In the meantime, the department has stated that brokers will not be required to comply with the new crypto tax provisions. However, taxpayers (customers) will still be required to do so.

The crypto tax provisions have faced controversy within the blockchain industry since they were first proposed. Critics have argued that the broad definition of "broker" under the law could be used to target Bitcoin miners, who may struggle to comply with the reporting requirements.

Controversial Crypto Tax Provisions Delayed by U.S. Treasury Department

The United States Treasury Department has announced that it will delay the implementation of controversial crypto tax reporting rules until further notice. These rules were set to go into effect for the 2023 tax filing year, in accordance with the Infrastructure Investment and Jobs Act passed in November 2021. The act requires the Internal Revenue Service (IRS) to define what a "cryptocurrency broker" is and for such businesses to issue a Form 1099-B to each customer detailing their profits and losses from trades, as well as provide this same information to the IRS.

However, more than a year has passed since the infrastructure bill became law, and the IRS has yet to publish a definition of a "crypto broker" or create standard forms for these firms to use in making their reports. In a statement on December 23, the Treasury Department said that it intends to develop such rules soon, stating: "The Department of the Treasury (Treasury Department) and the IRS intend to implement section 80603 of the Infrastructure Act by publishing regulations specifically addressing the application of sections 6045 and 6045A to digital assets and providing forms and instructions for broker reporting ... Final regulations will be published after careful consideration of all public comments received and all testimony at the public hearing."

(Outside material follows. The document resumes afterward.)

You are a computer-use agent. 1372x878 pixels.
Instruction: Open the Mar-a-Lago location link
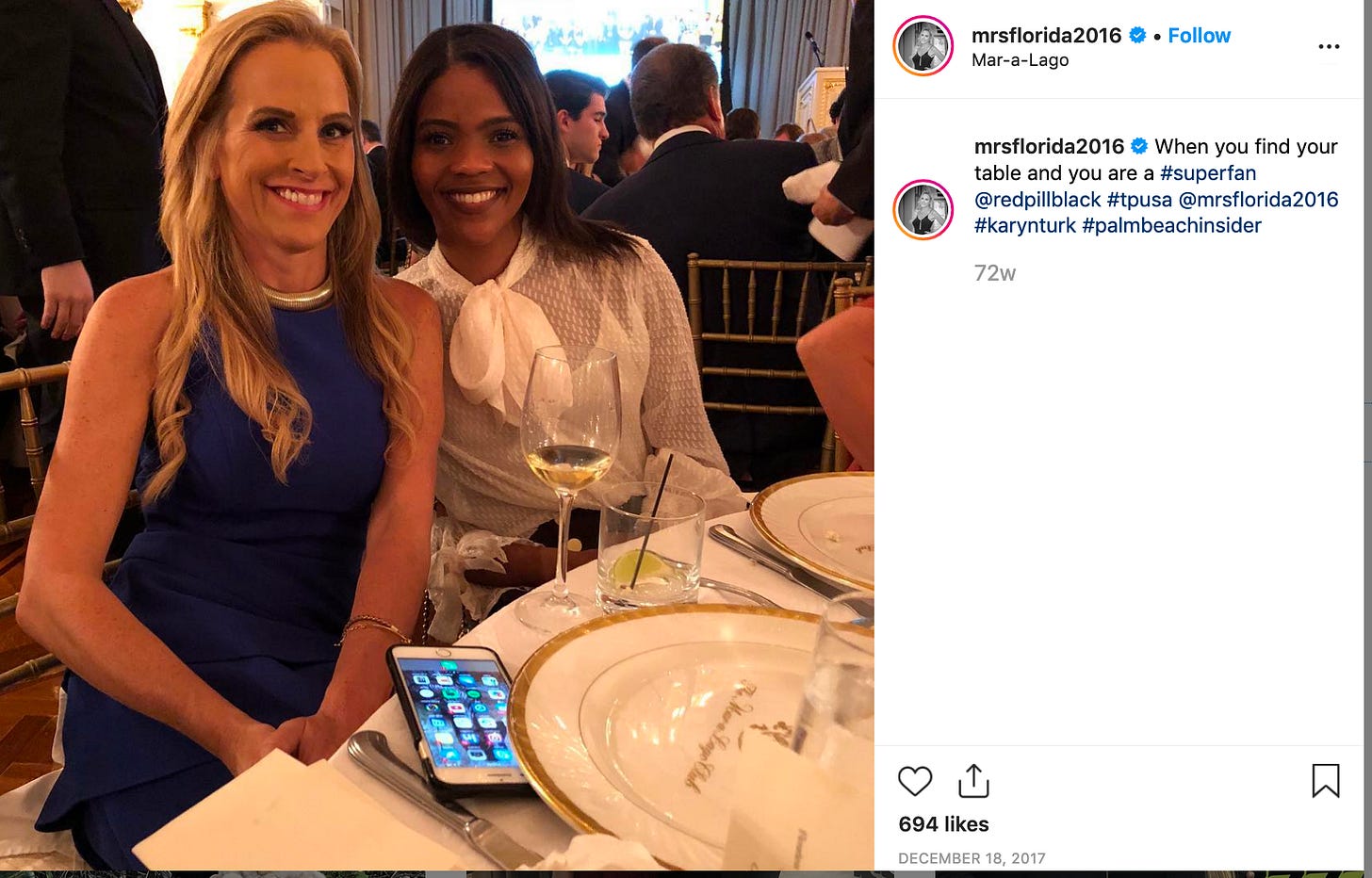tap(1020, 60)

In the meantime, the department has stated that brokers will not be required to comply with the new crypto tax provisions. However, taxpayers (customers) will still be required to do so.

The crypto tax provisions have faced controversy within the blockchain industry since they were first proposed. Critics have argued that the broad definition of "broker" under the law could be used to target Bitcoin miners, who may struggle to comply with the reporting requirements.